Most children are in need of intensive care. Prolonged intravenous supply of prostaglandin to premature babies with low weight and infants underdeveloped for their age improves arterial oxygenation and provides clinical improvement. However, some babies with complex forms of this defect may not have a PDA. There may be increased pulmonary blood flow and heart failure, requiring appropriate medical treatment. 


Surgical correction of the defect can be performed as a primary surgical procedure, usually in the first year of the patient’s life, or as the second stage of correction after palliative surgery. The goal of palliative surgery is to increase the volume of pulmonary blood flow and to prepare the patient for a radical correction of the defect.


It is recommended to perform the following types of palliative operations: creation of a systemic-pulmonary anastomosis; Reconstruction of the outflow pathways of the right ventricle without plastic surgery of VSD; creating a central anastomosis; stenting the ductus arteriosus, pulmonary artery branches. The purpose of staged surgical treatment is the surgery of VSD, the creation of adequate communication between the right ventricle and the pulmonary artery system, the elimination of extracardiac perfusion sources of the lungs, the recovery of true pulmonary perfusion using unifocalization methods. The first stage is usually the operation of reconstructing outflow tracts from the right ventricle without the surgery of VSD. All components of a multilevel stenosis are excised, plastic of the excretory tract of the right ventricle and the trunk of the pulmonary artery is performed by patch. 
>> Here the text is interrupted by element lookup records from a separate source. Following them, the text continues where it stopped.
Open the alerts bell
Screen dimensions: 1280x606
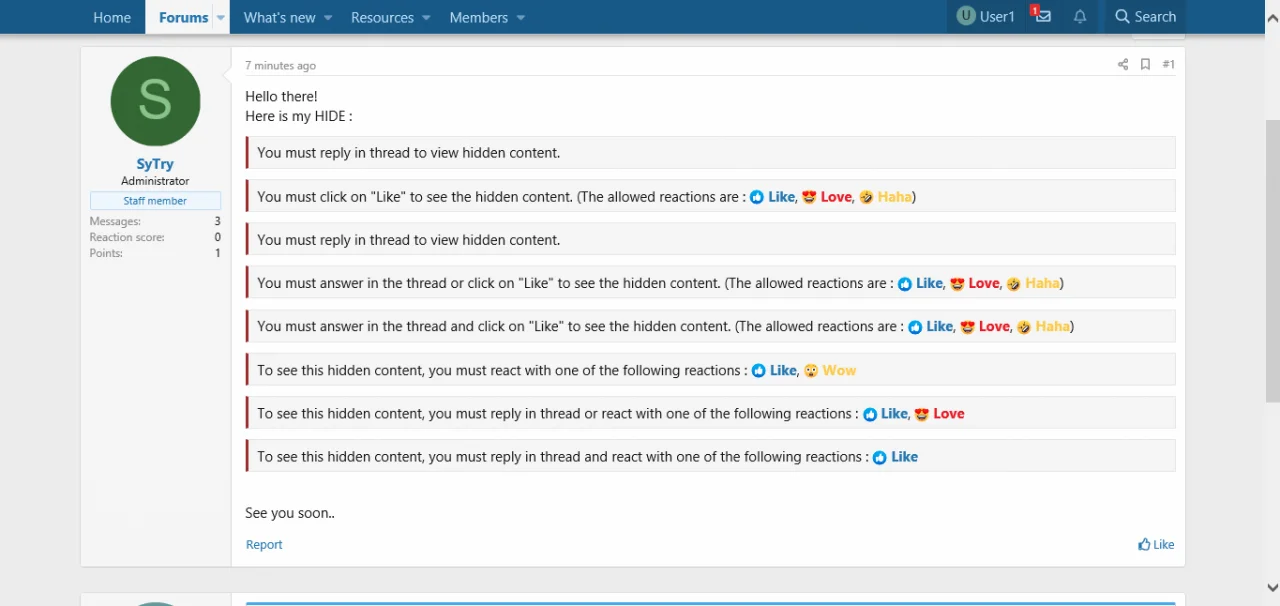tap(1079, 16)
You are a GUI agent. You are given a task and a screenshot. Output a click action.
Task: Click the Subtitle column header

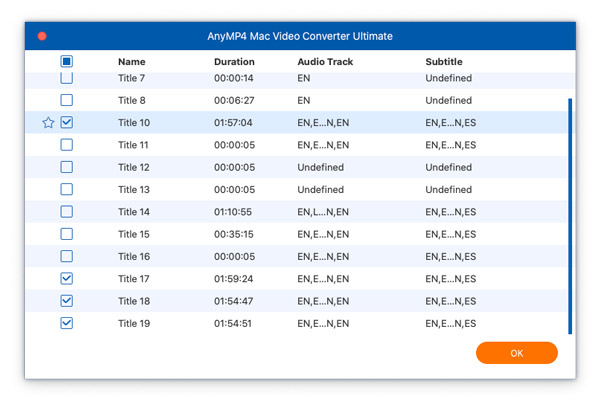click(445, 62)
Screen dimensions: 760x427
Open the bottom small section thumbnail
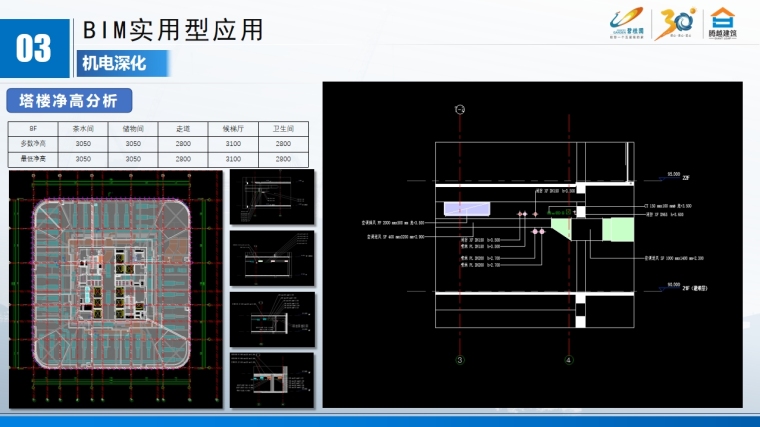coord(272,378)
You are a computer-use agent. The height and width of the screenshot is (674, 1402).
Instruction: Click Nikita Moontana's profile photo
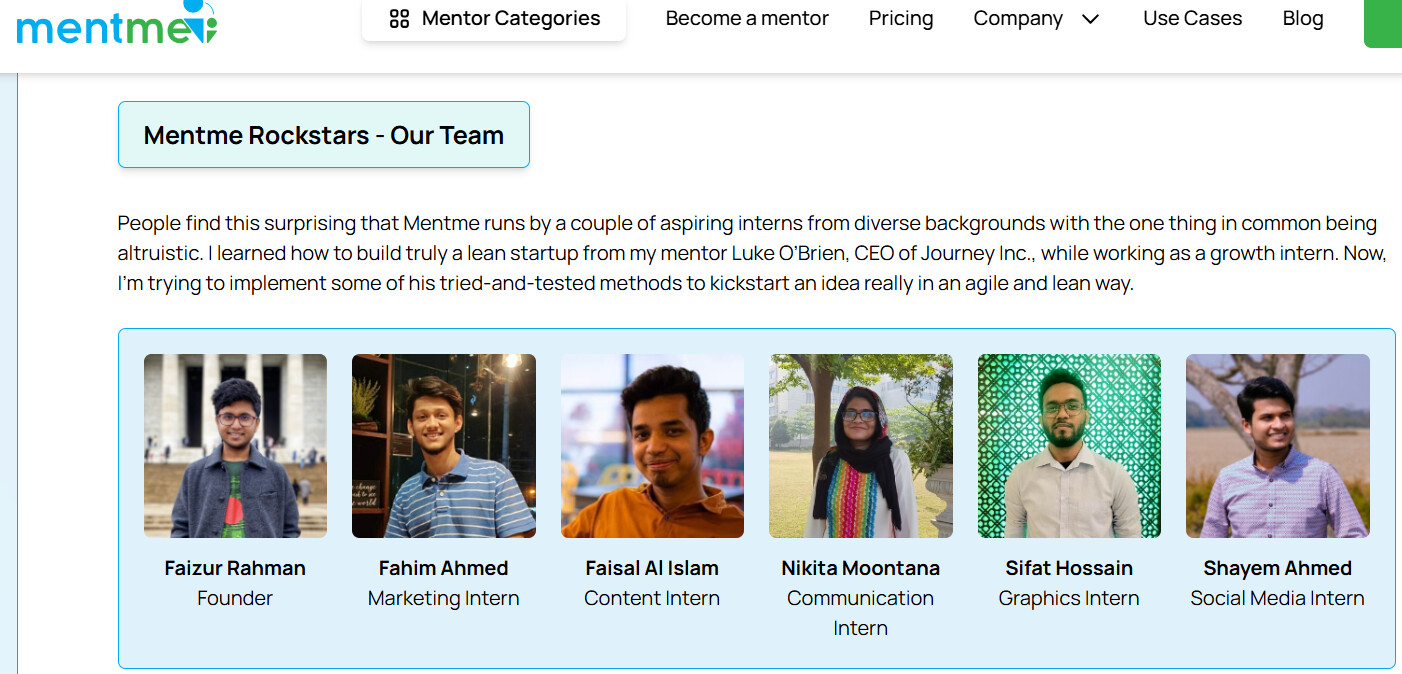pos(861,446)
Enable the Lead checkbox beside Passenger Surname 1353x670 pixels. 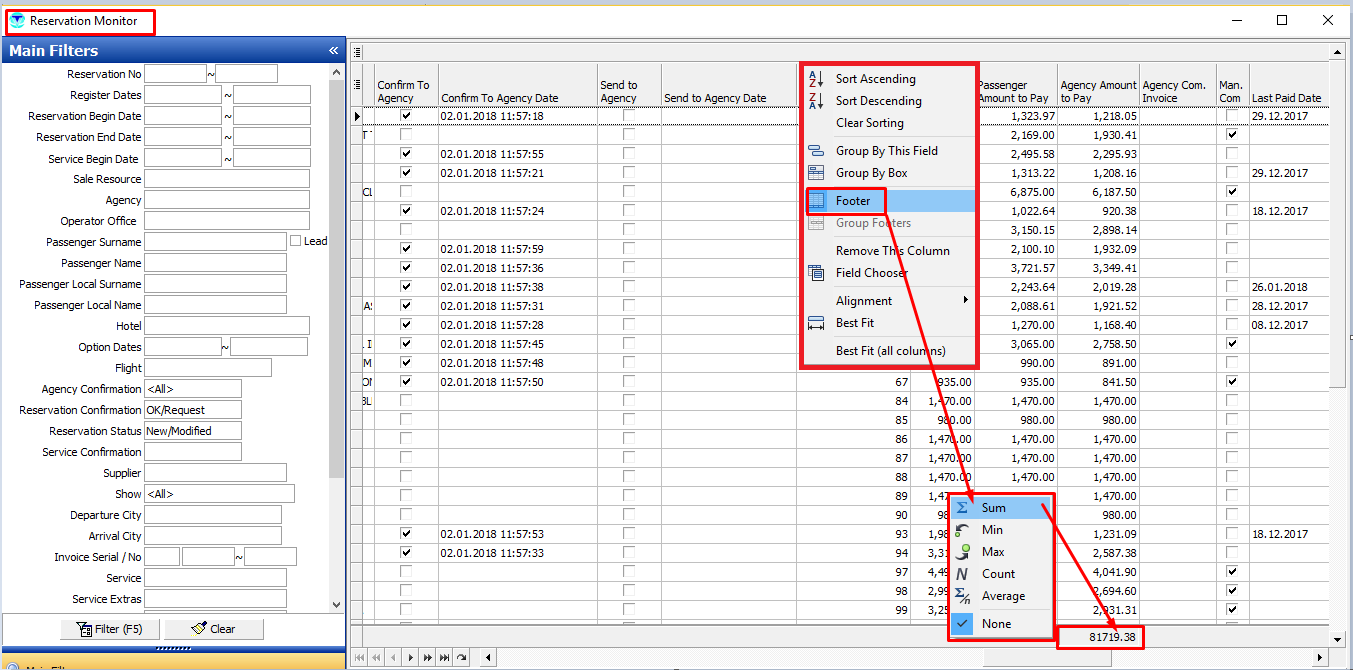coord(295,241)
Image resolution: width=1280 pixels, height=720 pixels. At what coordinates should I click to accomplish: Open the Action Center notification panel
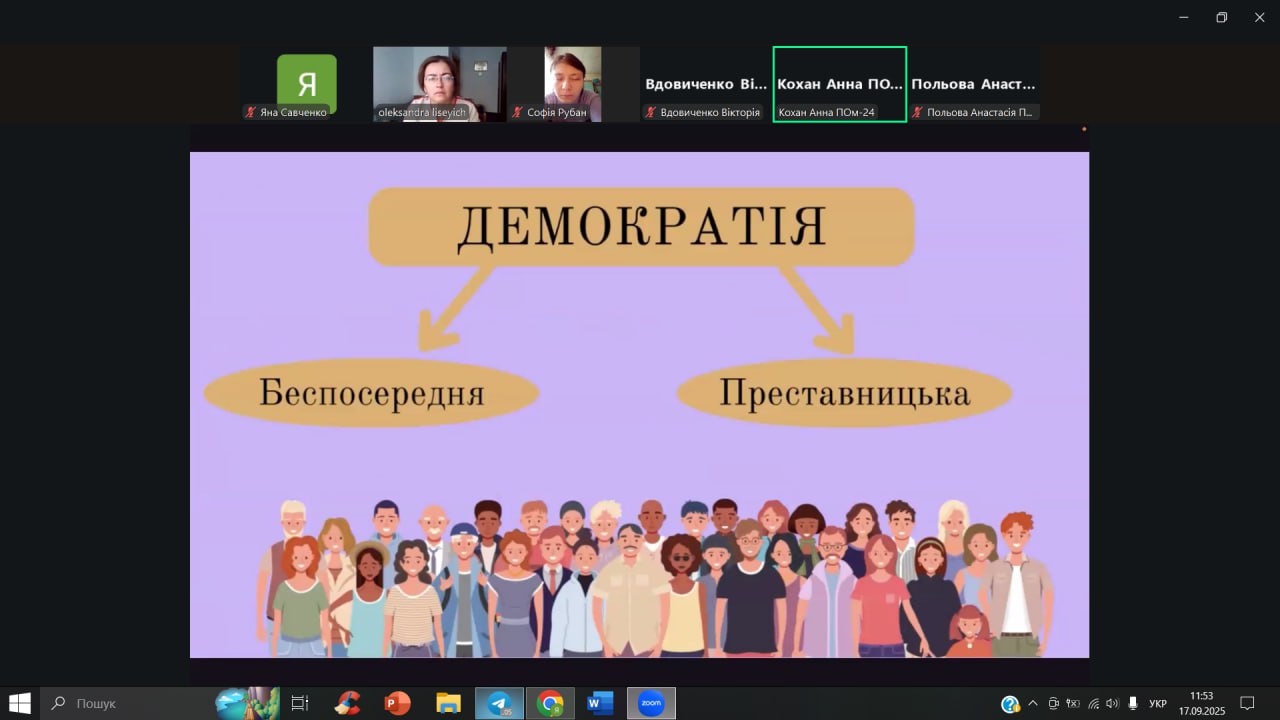pos(1247,704)
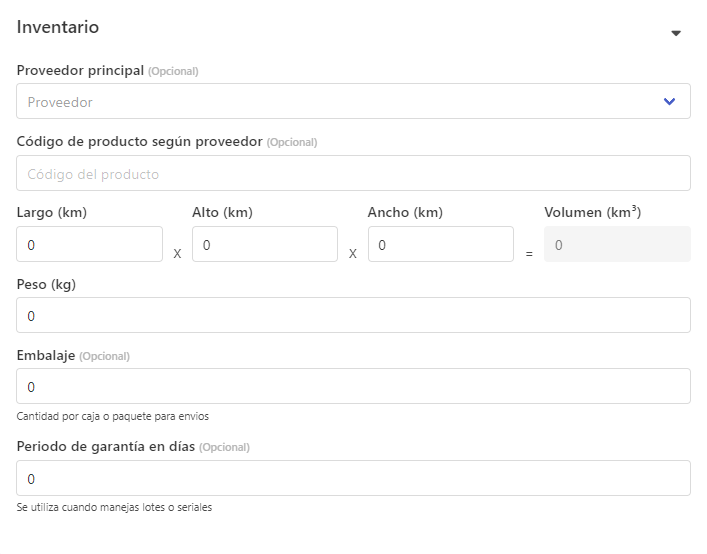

In case of the II type of defect, an artificial pulmonary artery is implanted. The largest growth of the pulmonary arteries occurs for the first time 6 months after the surgery. All subsequent surgical procedures should be aimed at the complete elimination of extracardiac sources of lungs perfusion, restoring the most complete true pulmonary perfusion in the lobes and segments of the lung, increasing in underdeveloped segments or replenishment of missing segments of the central pulmonary arteries and creating a single source of pulmonary perfusion from the right ventricle.